- _Problems to work on_:
a: In the article on the breath test for lung infections, which two bacteria did the researchers test for?
b: Carry on the article about the breath test for lung infections, starting after its final sentence.

- _Passage shown_:
· · · · ·

Based on the findings of a recently published study, U.S. researchers believe that a simple breath test could reduce the time needed for diagnosis of lung diseases such as tuberculosis significantly. It could also be applied in the dental setting, they said.

Conventionally, diagnosis of lung infections requires the collection of a sample that is used to grow bacterial colonies, which can be tested biochemically. “This whole process can take days for some common bacteria and even weeks for the causative agent for tuberculosis. Breath analysis would reduce the time to diagnose to just minutes,” said Dr. Jane Hill, co-author of the study and assistant professor at the University of Vermont.

The researchers used secondary electrospray ionization mass spectrometry (SESI-MS) to test for Pseudomonas aeruginosa and Staphylococcus aureus, two causative agents of acute and chronic lung infections. SESI-MS is a method developed for the rapid detection of volatile organic compounds, biomarkers produced by bacteria and present in exhaled breath of the mice, without the need for sample pretreatment.

They found significant differences between the breath profiles of infected mice compared with control mice. They were able to distinguish between different types of bacteria and even different strains of the same bacteria.

· · · · ·

- _Given entries_:

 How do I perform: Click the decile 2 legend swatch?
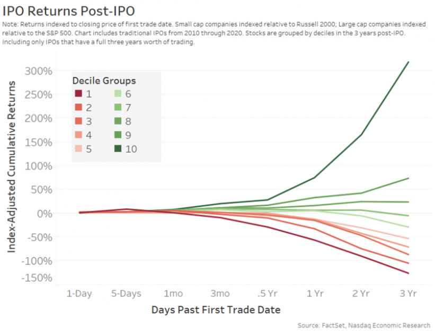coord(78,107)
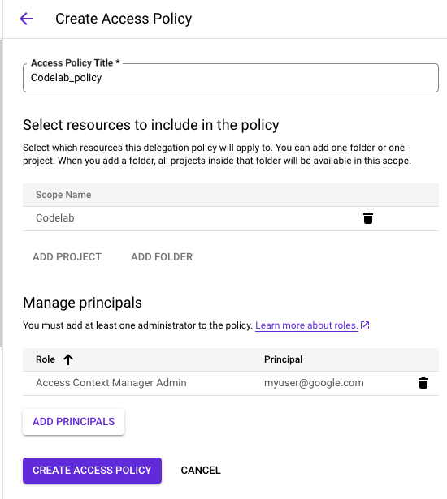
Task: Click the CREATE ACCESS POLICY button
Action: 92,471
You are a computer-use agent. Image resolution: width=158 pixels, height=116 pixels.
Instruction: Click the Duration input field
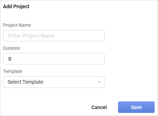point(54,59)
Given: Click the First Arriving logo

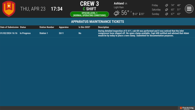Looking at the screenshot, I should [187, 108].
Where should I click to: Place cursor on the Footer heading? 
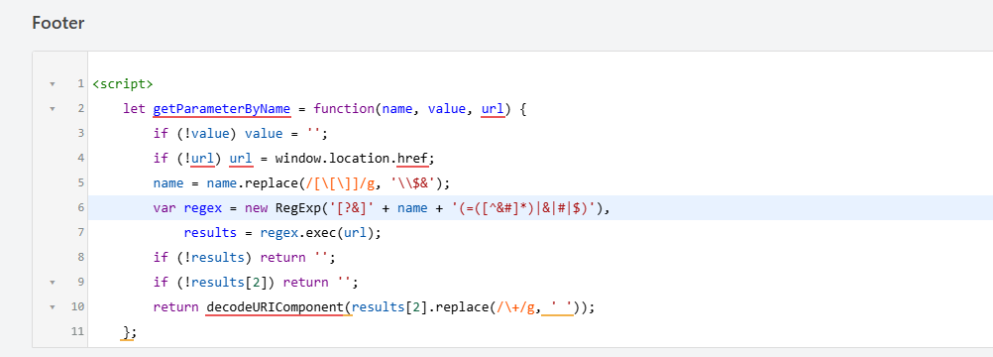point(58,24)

· · · · ·

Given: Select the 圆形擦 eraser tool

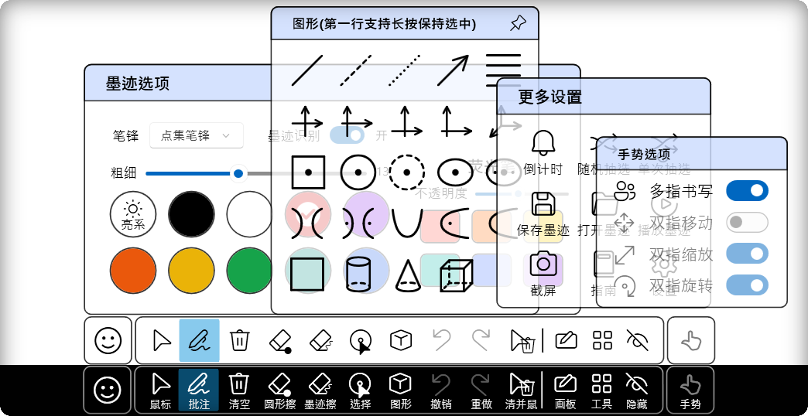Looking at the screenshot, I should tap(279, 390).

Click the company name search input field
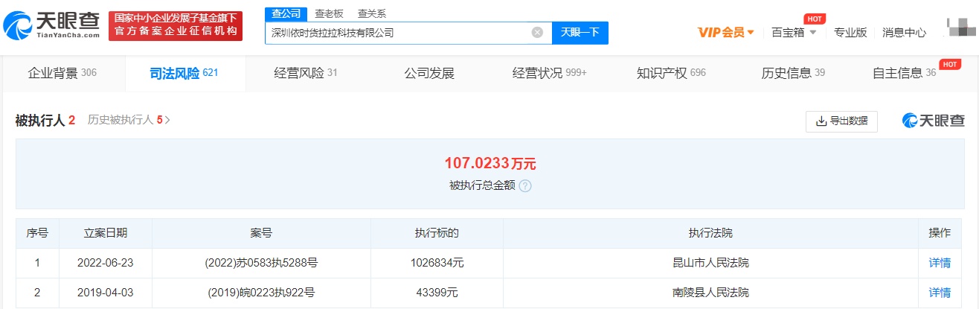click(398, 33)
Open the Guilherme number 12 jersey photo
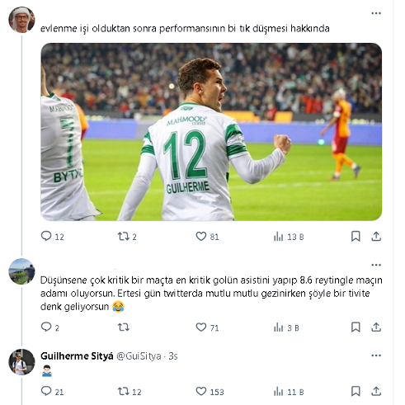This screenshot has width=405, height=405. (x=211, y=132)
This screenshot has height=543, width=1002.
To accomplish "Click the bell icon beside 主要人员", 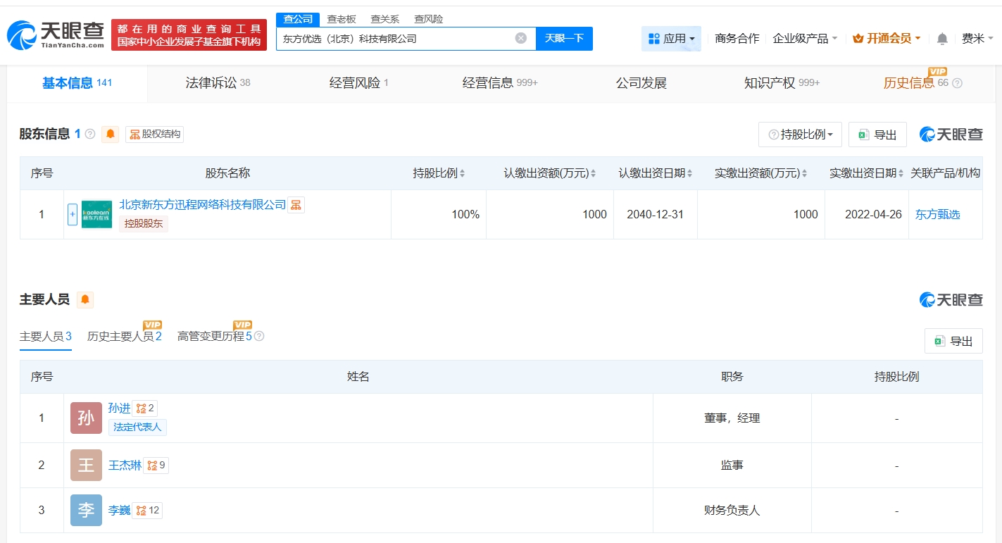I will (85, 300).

· · · · ·

- _Task responses_:
a: Pseudomonas aeruginosa and Staphylococcus aureus.

b:
“We have done some work in humans not infected with any pathogen already,” Hill told Dental Tribune ONLINE. “We have a number of upcoming studies that are focused on breath from patients infected acutely with the standard pathogens, as well as a study on patients with chronic infection and primarily those with cystic fibrosis,” she said.

To date, large instruments have been used to detect these biomarkers in breath but there are miniature devices being developed for use in clinical settings, she added.

With regard to using the test in dentistry, Hill said that there are undoubtedly a number of applications, with malodor being one of the most obvious, as it is both an aesthetic issue and often indicative of an underlying pathology.

The study was published online on Jan. 10 in the Journal of Dental Research ahead of print.